• BRIEF:
Select every line in the entries below that contains the word "center", matching case exactly.

(Dataset entries)
● ● ● ●

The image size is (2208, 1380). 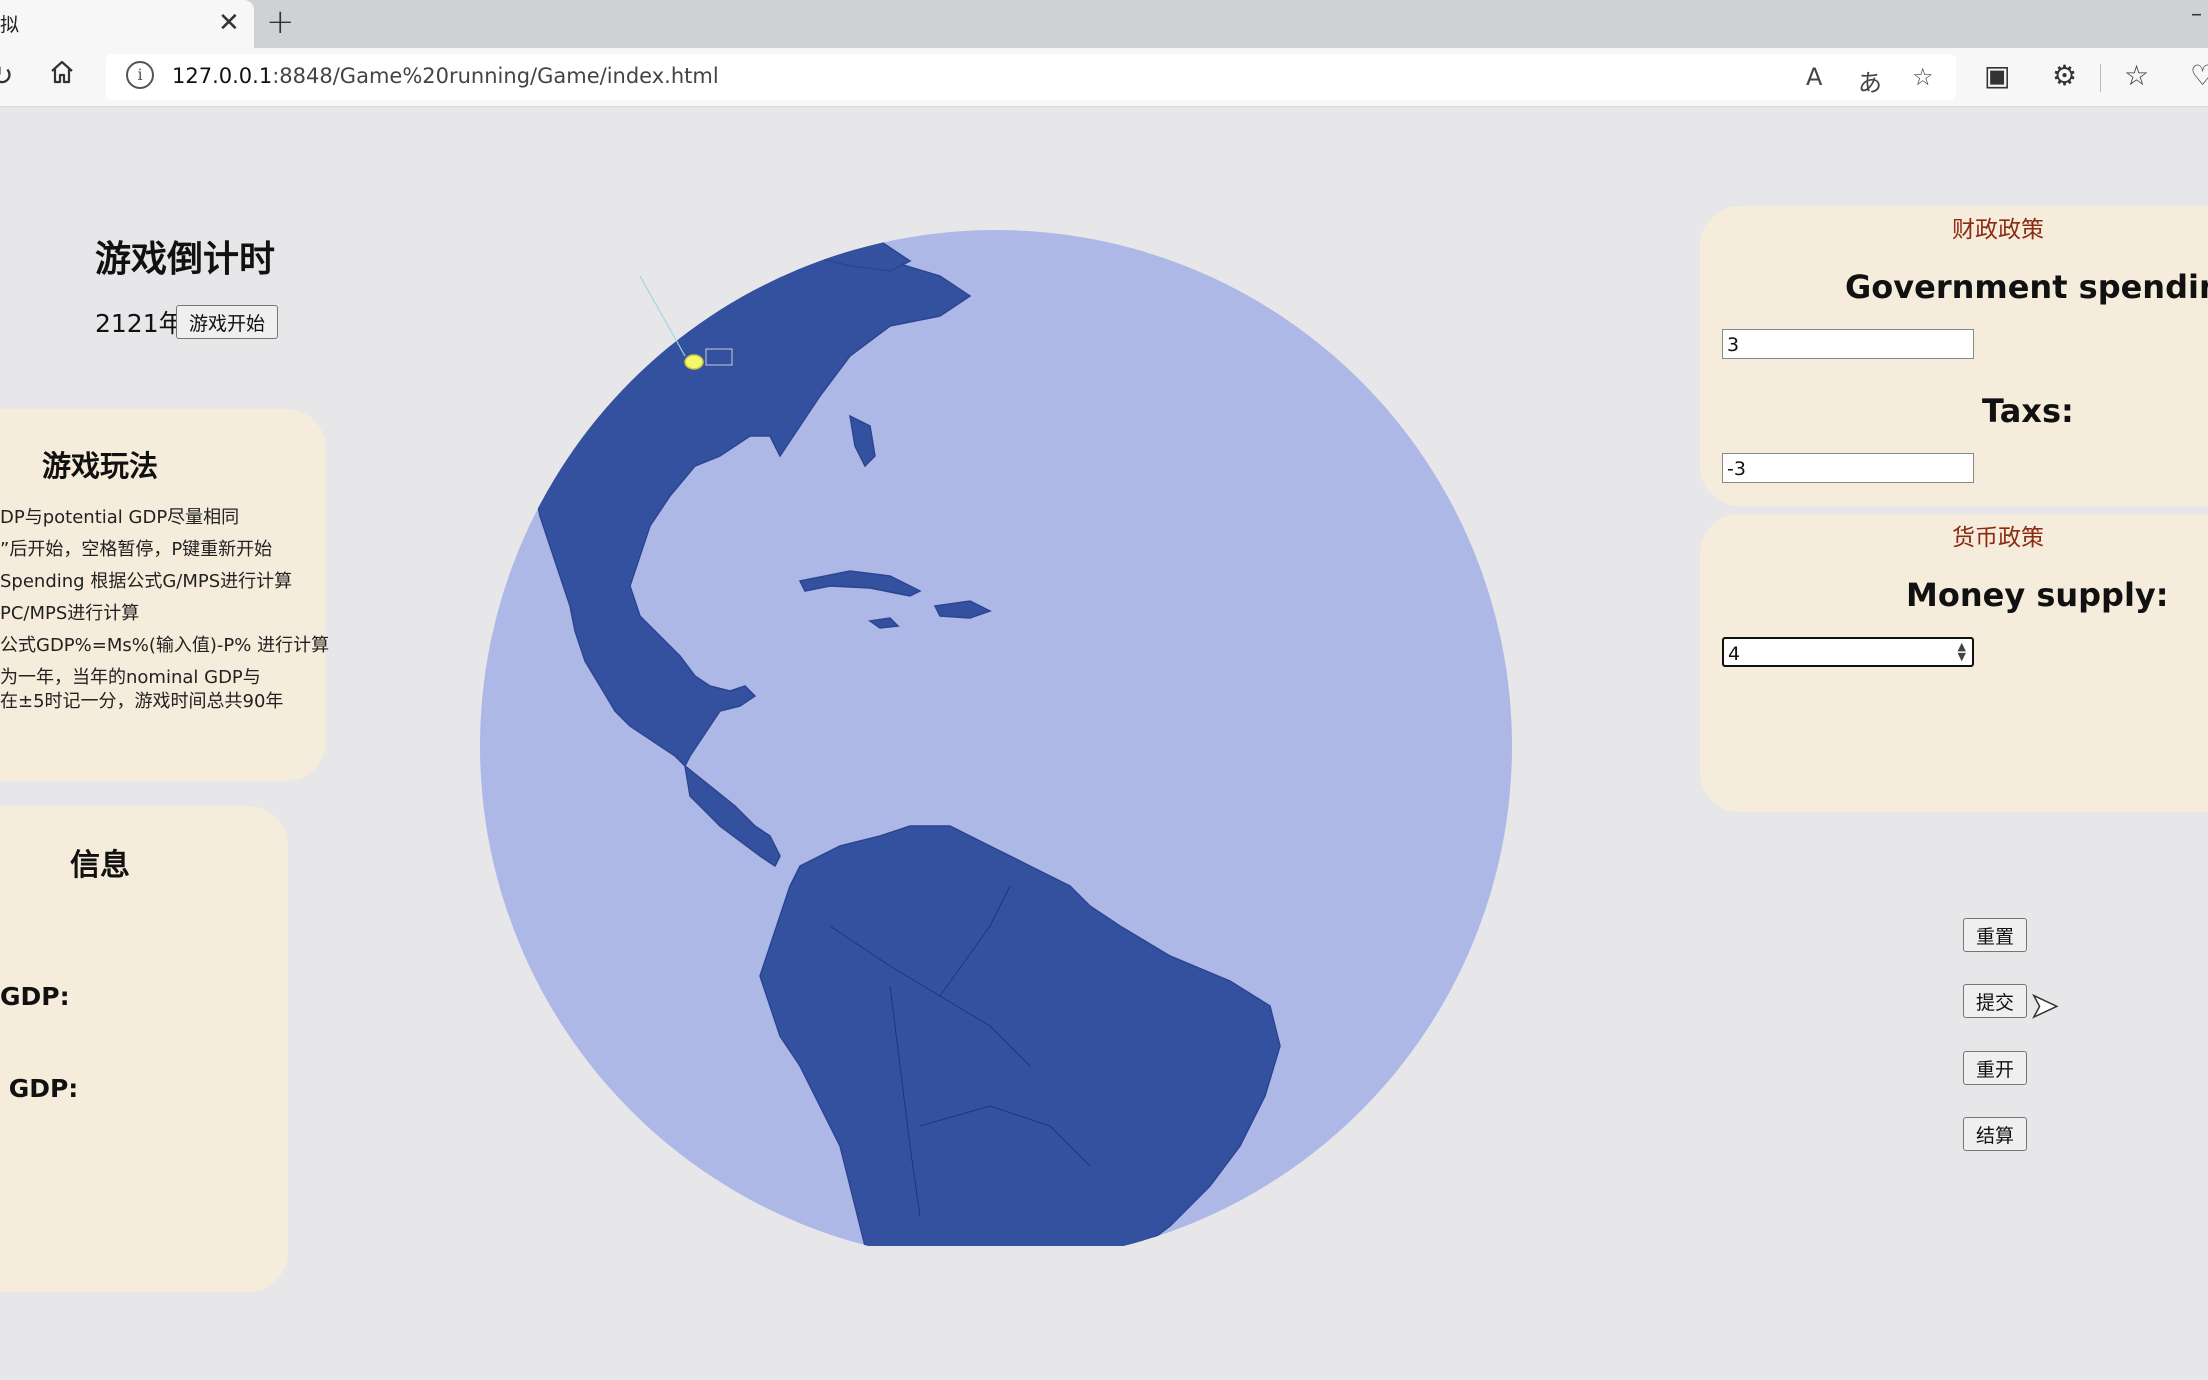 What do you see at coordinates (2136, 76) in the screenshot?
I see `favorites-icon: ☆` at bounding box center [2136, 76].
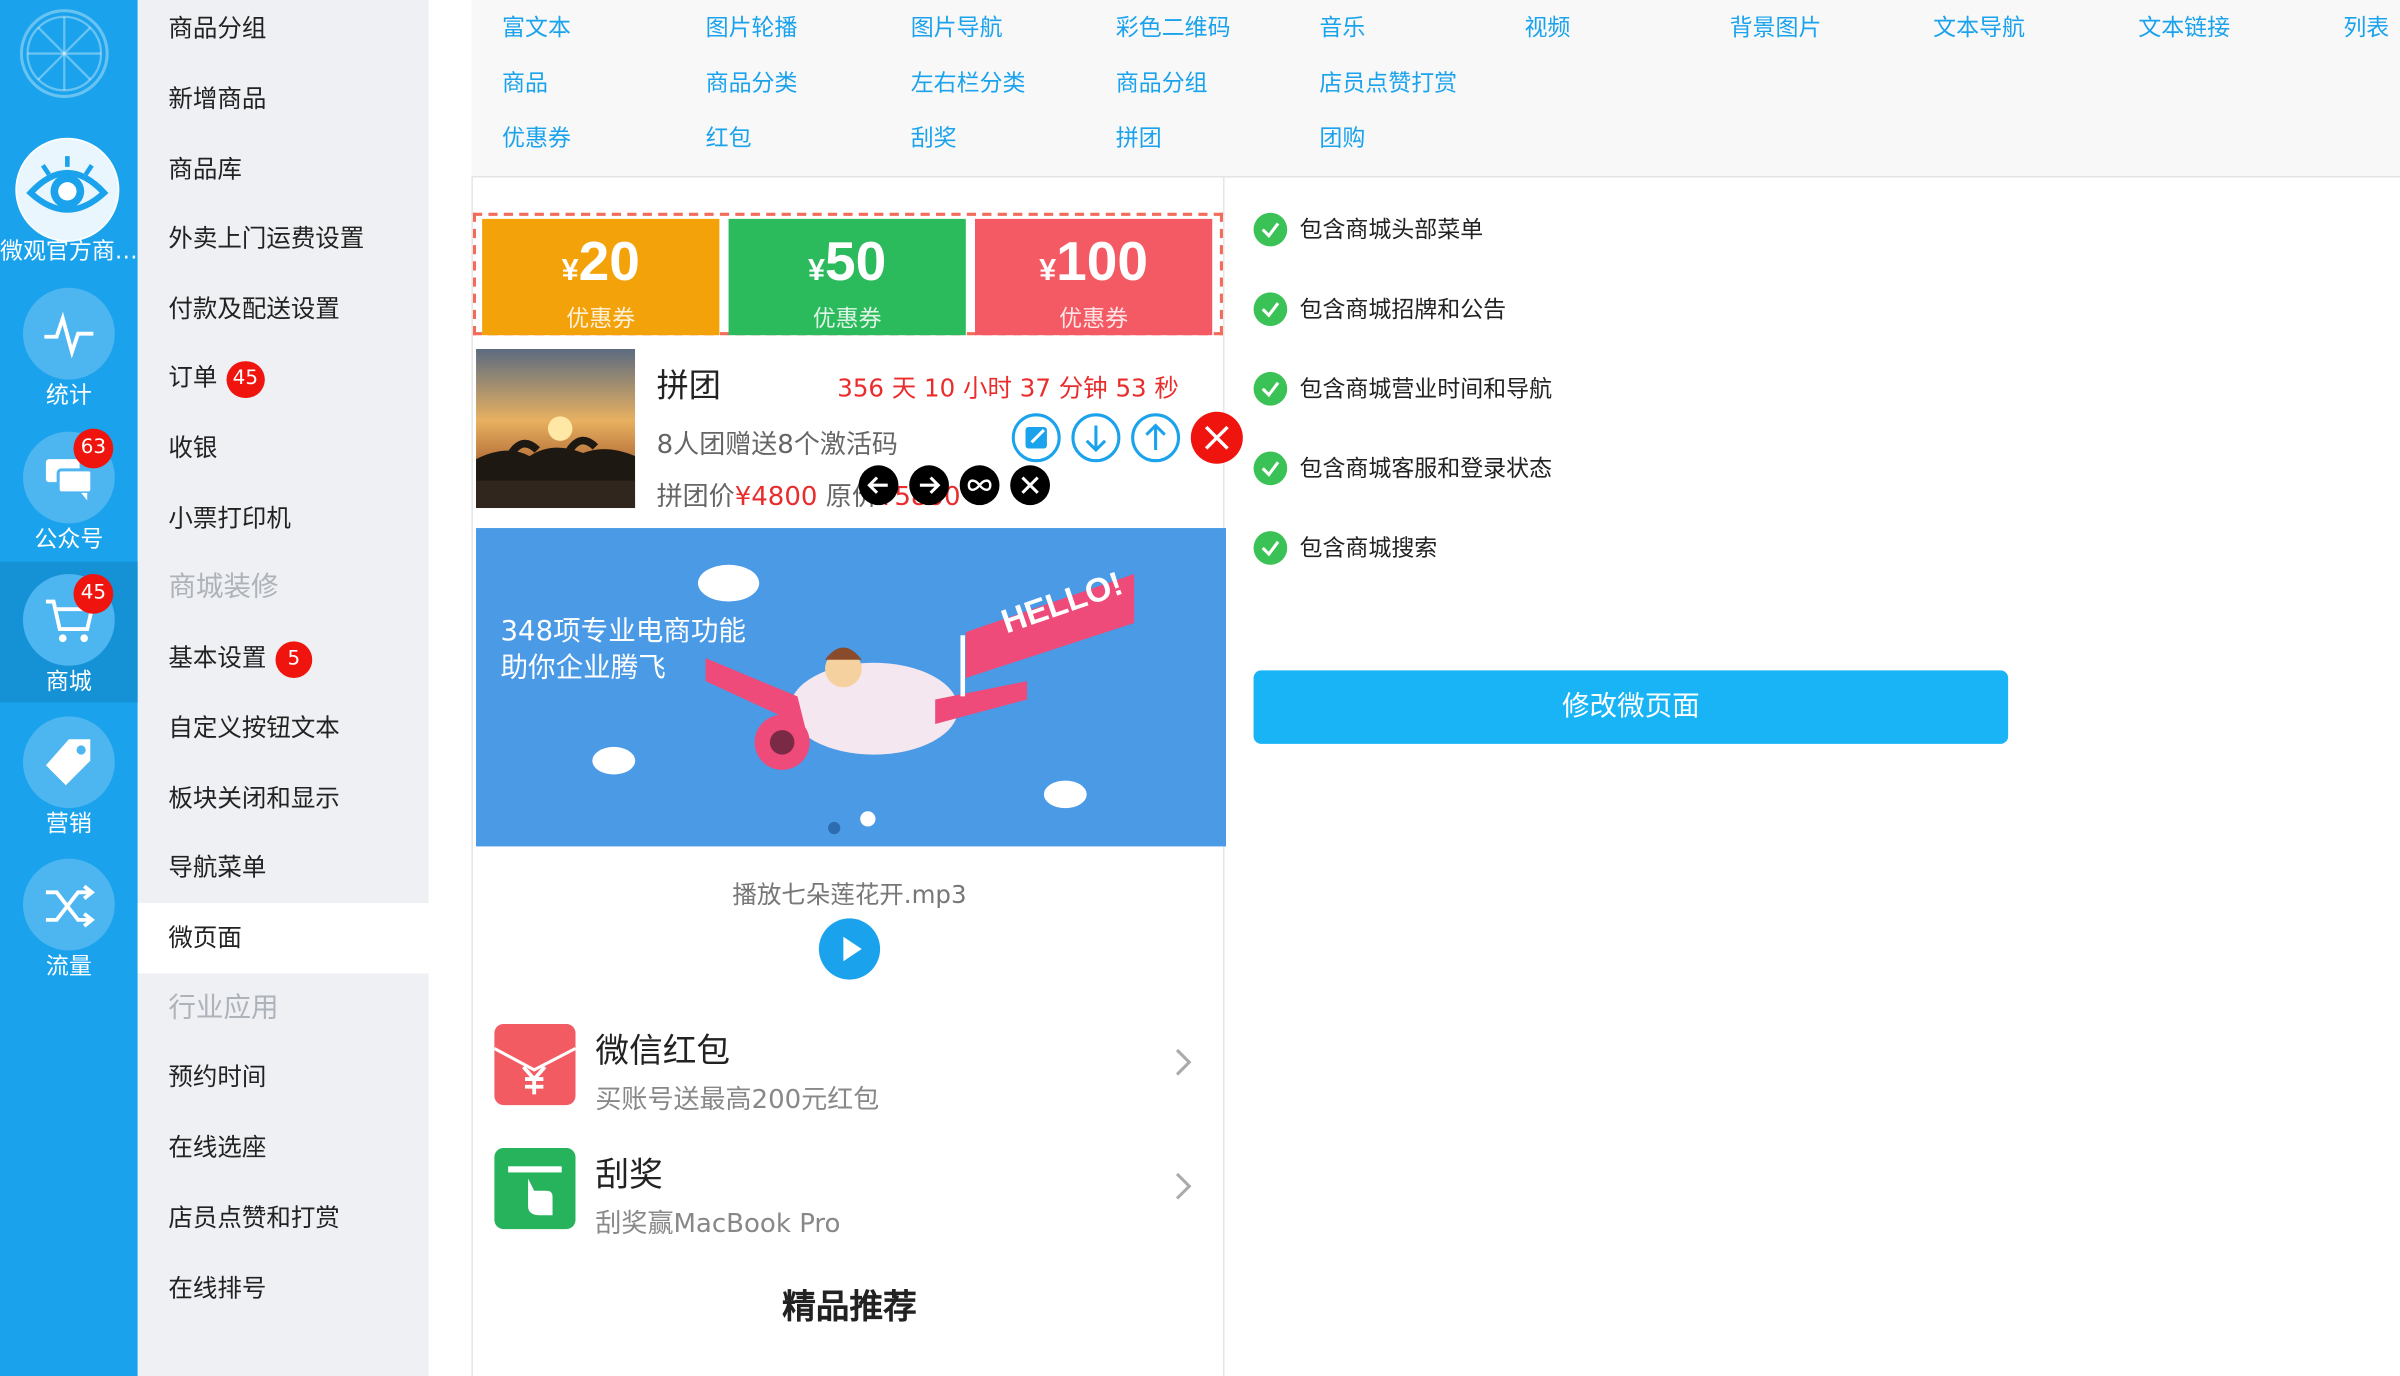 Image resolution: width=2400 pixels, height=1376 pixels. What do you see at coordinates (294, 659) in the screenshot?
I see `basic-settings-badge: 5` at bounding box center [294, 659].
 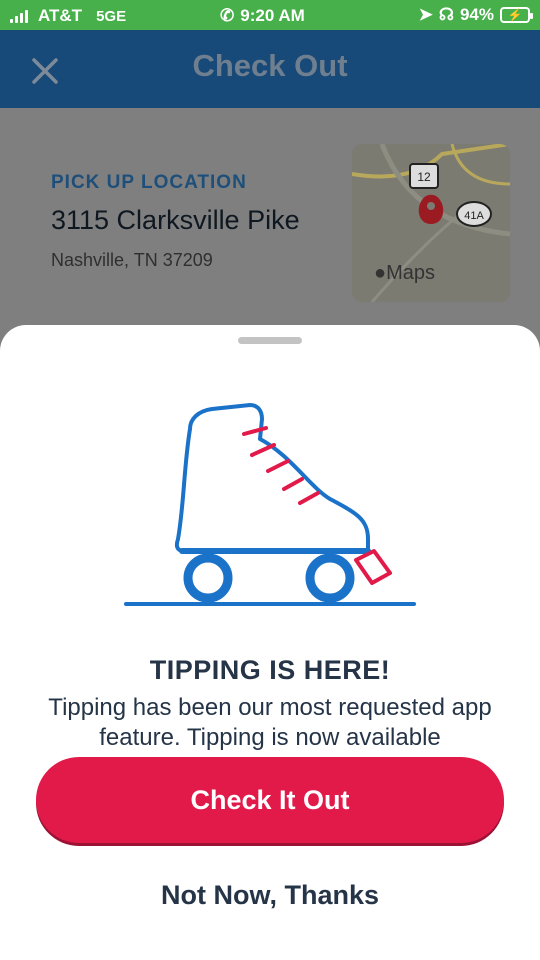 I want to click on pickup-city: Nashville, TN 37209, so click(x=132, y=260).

● ● ● ●

• ANSWER SPACE:
I see `favorites-icon: ☆` at bounding box center [2136, 76].
I see `basic-settings-badge: 5` at bounding box center [294, 659].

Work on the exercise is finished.